Apartmenteering
Just as I was wondering how to pass the long winter evenings in a Soviet apartment, I got this great tip from www.risk.ru. Adventure is waiting right outside the kitchen window.
Click image for enhanced vertigo
Risk.ru recommends apartmenteering in the frozen north, preferably Norilsk, where there’s good quality sheet ice to be had on most balconies.
Probably though, you’d prefer climbing from the comfort of your own apartment. But what if you don’t have an apartment? Well, here’s my quick, ‘How To Build Your Own Soviet Apartment‘. You’ll need to climb on the roof of a nearby apartment anyway to get started.
1. Choose a local apartment block with a flat roof. (Not difficult.)
2. Get the wife to run up some interior walls. Ideally, these should be sited monotonously on top of all the interior walls of the apartments below.
3. Winch in a pre-fab exterior wall from your favourite Soviet ConcreteTM reseller and you’re done.
4. For a more ornate, Stalinist granite-style apartment you will need accredited stonemasons. These overqualified, marriage-minded ladies can be easily found on any Internet dating site.






Isn’t that middle lady Princess Margaret? Probably she found out that gin and tonic is not so easy to get in in Russia and that explains the grimace.

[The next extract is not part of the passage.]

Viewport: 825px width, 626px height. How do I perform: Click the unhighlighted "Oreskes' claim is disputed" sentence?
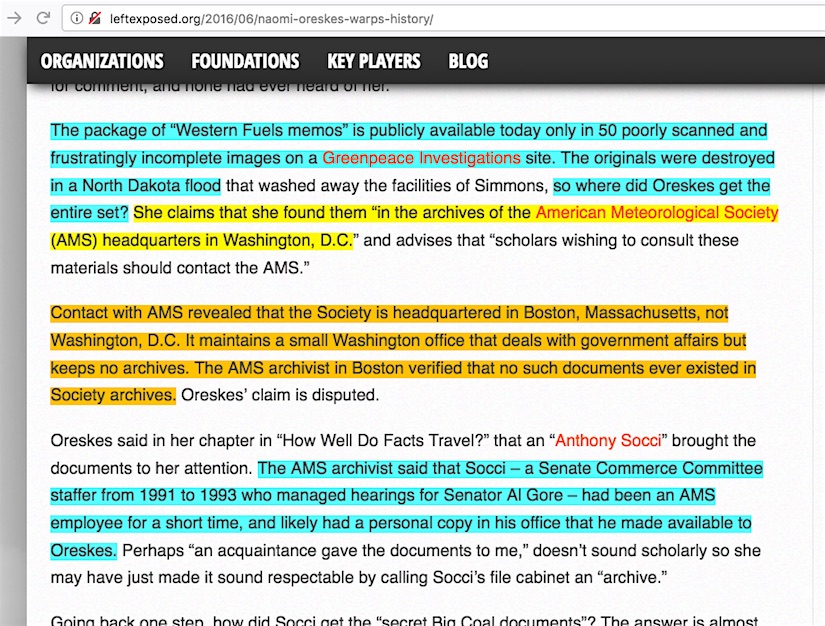[280, 395]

wow, it’s really cold out there. i bet if anything would stay after nuclear war it would be soviet apartments. or at least the cockroaches
Cordelia (right) to Goneril (center) and Regan - Okay gals, I presume now we can call dad and tell his new mansion ready.-
It’s an old archive picture from Marxists.org. I think that rules out a production of King Lear. But it could possibly have been a State Visit by Princess Margaret. It has that kind of ‘photo op’ quality. Researchers are welcome to write in.